▶ [TO DO]: Go through the data below line by line. Give only the number of lines that contain "this".
================
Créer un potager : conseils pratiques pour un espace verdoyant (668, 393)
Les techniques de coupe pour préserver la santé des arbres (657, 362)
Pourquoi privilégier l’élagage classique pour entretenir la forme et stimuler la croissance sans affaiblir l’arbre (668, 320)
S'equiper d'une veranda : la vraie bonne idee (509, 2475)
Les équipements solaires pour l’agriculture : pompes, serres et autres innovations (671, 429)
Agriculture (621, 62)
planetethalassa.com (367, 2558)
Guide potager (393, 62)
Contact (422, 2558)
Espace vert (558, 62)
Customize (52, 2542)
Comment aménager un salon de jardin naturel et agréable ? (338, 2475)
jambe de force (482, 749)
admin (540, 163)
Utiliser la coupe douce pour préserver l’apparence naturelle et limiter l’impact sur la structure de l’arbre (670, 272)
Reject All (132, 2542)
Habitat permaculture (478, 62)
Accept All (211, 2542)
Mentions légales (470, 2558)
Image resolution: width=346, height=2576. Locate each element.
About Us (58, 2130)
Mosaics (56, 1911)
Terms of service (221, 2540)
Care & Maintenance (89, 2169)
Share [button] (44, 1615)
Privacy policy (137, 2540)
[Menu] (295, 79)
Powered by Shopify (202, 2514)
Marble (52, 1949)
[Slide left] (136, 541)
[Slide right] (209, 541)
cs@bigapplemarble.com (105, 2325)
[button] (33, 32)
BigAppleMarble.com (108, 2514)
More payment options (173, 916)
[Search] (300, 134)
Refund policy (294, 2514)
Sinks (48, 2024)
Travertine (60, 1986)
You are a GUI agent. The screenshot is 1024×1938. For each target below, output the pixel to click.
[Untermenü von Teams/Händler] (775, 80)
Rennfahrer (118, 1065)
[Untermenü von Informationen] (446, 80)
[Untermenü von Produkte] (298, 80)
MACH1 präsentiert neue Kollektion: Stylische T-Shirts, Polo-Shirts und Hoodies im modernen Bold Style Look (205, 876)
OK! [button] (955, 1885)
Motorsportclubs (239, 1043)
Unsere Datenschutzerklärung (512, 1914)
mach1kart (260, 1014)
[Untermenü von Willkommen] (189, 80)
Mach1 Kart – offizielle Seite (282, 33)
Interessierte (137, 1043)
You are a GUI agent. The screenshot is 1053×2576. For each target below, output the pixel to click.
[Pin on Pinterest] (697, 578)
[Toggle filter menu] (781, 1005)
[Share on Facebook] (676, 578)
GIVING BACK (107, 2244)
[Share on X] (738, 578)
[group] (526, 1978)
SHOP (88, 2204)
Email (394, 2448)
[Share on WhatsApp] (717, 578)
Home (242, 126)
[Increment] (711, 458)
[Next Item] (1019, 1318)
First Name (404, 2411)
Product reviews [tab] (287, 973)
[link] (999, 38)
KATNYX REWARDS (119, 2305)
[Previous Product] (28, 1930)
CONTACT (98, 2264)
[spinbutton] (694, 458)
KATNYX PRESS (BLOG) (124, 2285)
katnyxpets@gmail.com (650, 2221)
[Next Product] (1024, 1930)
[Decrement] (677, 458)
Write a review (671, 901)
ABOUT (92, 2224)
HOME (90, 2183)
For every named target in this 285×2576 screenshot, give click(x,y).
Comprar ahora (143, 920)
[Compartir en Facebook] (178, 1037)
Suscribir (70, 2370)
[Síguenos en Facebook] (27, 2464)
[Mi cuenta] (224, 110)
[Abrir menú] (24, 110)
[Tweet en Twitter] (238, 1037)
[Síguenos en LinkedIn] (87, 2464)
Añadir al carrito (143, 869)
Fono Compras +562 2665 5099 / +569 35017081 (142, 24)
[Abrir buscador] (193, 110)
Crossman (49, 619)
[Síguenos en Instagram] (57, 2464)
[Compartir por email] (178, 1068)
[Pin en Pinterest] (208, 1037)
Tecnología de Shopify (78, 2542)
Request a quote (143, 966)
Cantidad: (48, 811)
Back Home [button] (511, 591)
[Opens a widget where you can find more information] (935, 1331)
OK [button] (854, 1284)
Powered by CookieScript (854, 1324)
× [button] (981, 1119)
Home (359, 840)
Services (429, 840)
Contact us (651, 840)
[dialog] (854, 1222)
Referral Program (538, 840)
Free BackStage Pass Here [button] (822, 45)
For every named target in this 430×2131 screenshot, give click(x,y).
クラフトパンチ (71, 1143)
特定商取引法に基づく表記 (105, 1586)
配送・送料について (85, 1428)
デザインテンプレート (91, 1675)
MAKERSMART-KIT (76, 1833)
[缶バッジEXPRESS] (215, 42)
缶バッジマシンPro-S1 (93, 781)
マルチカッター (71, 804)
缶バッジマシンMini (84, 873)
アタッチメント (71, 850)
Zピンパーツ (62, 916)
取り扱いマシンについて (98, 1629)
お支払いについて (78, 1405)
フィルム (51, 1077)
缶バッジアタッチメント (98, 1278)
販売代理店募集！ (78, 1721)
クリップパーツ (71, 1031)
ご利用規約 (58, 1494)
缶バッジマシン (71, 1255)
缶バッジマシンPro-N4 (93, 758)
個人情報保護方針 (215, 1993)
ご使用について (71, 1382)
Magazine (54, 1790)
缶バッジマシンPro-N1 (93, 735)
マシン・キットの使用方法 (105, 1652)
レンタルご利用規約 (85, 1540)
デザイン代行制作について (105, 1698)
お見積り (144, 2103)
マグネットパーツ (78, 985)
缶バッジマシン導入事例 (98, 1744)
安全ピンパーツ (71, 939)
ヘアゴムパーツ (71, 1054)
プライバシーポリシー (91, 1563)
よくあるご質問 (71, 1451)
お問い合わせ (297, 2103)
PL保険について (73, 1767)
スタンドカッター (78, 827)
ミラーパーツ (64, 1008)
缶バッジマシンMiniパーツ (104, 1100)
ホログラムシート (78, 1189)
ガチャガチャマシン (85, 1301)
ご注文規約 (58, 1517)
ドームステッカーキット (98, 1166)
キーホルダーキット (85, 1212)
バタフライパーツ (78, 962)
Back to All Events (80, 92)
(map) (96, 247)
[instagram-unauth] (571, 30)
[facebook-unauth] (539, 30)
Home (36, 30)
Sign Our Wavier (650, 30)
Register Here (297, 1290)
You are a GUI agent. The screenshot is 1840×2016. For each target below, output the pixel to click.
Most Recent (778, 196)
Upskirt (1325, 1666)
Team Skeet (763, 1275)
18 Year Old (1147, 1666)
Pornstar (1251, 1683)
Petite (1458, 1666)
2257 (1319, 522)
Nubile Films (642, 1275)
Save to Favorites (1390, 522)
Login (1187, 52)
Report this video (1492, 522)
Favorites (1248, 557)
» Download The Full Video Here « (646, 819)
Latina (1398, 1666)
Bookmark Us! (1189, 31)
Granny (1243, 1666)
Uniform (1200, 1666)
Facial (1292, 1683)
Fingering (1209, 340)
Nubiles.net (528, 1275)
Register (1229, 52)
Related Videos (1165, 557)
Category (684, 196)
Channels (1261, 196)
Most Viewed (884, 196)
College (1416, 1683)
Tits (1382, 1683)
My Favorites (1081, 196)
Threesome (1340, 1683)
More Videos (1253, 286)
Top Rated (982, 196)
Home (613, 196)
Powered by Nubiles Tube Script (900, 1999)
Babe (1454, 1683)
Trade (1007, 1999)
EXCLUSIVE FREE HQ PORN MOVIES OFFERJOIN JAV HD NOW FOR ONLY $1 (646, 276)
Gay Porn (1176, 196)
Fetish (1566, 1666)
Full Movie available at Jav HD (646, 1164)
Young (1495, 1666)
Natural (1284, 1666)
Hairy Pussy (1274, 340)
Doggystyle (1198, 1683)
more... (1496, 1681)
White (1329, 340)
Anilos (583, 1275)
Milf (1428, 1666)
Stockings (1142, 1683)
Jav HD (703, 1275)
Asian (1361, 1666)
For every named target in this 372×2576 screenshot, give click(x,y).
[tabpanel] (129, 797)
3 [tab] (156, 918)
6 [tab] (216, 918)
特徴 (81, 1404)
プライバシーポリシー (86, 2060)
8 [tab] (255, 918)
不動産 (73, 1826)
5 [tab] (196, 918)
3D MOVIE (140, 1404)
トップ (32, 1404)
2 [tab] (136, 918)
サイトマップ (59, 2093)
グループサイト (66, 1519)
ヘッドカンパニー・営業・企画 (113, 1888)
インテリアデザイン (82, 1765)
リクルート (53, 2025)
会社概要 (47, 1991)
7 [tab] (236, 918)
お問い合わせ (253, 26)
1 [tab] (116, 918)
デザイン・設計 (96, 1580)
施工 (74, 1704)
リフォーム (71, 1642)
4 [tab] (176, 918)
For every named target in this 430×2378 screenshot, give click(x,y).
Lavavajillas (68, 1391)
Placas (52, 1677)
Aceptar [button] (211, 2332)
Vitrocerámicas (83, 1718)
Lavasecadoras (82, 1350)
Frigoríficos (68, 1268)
================
▶ [EXERCISE RESULT]: 5